The Promise and Peril of Pronouns in the Workplace

Benalebrahim
ACM CSCW
Published in
4 min readSep 19, 2023
A team of workers sits at a wooden desk with their computers and shake hands with each other.
Photo by fauxels on Pexel

Personal pronouns, like ‘she’ ‘he’ and ‘they,’ are easy ways to communicate gender in English — our own or the gender of someone we want to describe to someone else. But there is nothing obvious or immutable about our gender identities. As more and more people lay claim to their gender identity or challenge gender binaries altogether, expressing one’s own gender and respectfully acknowledging someone else’s gender have become even more complex and dynamic.

What if you started a job as a contractor and then had the chance to apply for a full-time position? Do you wait to share your pronouns of choice or do you risk employment opportunities? And what happens when you move to a state or country that no longer recognizes or honors the pronouns that represent you? The risks of misgendering only increase in formal work settings, where people may be meeting for the first time over communication technologies that bind them to an organizational setting shot through with power dynamics.

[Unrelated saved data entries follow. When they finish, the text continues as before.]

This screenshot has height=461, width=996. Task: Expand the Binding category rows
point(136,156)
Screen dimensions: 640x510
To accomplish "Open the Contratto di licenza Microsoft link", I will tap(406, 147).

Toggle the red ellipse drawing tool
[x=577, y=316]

Our paper aimed to understand how people navigate sharing their personal pronouns at work and how they learn the personal pronouns of their coworkers. After nearly two years of work, ranging from 78 semi-structured qualitative interviews with transgender and queer people, HR and IT professionals, and international LGBTQ+ advocacy organizations and working with an engineering team dedicated to making pronoun sharing a more fluid yet safe experience, we concluded that sharing pronouns is, paradoxically, a deeply individual moment of self-presentation and a complex act of group-level social communication. Using technological systems to share personal pronouns can, sometimes, flatten or hide how pronoun-sharing is (also) an ongoing communication process rather than a single act of information retrieval.

Unfortunately, current profile design standards encode a person’s identity as a static field — a dropdown menu or open dialogue box —rather than reflecting the reality that identity is social and changes over time, across different contexts. As many companies currently seek to design or implement new software tools to facilitate pronoun-sharing among employees, now is an opportune time for software developers to pause and rethink design standards for profiles and identity information storage. Pronoun-sharing tools encapsulate the tension between dynamic social processes of self-expression and established systems of classification and information retrieval.

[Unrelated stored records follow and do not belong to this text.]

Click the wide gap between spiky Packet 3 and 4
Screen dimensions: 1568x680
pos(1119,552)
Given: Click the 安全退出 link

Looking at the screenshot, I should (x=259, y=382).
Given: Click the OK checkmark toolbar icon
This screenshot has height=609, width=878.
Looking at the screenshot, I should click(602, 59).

Many social media platforms, like Facebook and Instagram, now allow their users to select and display their pronouns in their profiles. But less is known about pronoun-sharing in professional contexts such as a workplace or a school. These professional settings are distinct from other social contexts in which pronoun-sharing tools have been adopted in recent years. Social media platforms have quite different social stakes than workplace collaboration software. In educational and corporate settings, institutions tend to structure social relationships as formalized hierarchies whereas social media platforms operate on the (often unrealized) promise of equal access for all. Social media users are not unified by their subordination to the rules and expectations of a CEO, an HR department, or their boss in the same way that employees using workplace collaboration software are.

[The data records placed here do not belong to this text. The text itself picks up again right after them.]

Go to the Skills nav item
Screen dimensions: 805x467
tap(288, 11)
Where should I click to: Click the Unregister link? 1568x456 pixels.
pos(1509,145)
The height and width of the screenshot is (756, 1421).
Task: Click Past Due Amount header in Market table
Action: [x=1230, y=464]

Pronoun sharing tools built on an assumption that gender is a straightforward matter of information provision fail to adequately account for the needs of trans and nonbinary people because they do not provide for the contextual and social aspects of pronoun sharing in the workplace. When prompted simply to input pronouns in a software profile, trans and nonbinary people are faced with myriad complex concerns about professional security, discrimination and bias, and interpersonal relationships. With no supplemental education or widespread conversation about trans and nonbinary identities, pronoun use, and the complexities of gender expression through language, it can be easy for cisgender coworkers to dismiss pronoun sharing practices as superficial political correctness and thus prevent widespread adoption of this feature.

Trans and nonbinary people are unlikely to use a pronouns feature that lacks adequate audience and visibility controls, since they are highly conscious of the reality that they may face bias and discrimination if their identities are made known to unsafe audiences who can influence their professional future. Pronoun use is also context-driven, with people often using different sets of pronouns as they navigate different workplace cultures, express their gender identity in different ways over time, and communicate with different professional audiences.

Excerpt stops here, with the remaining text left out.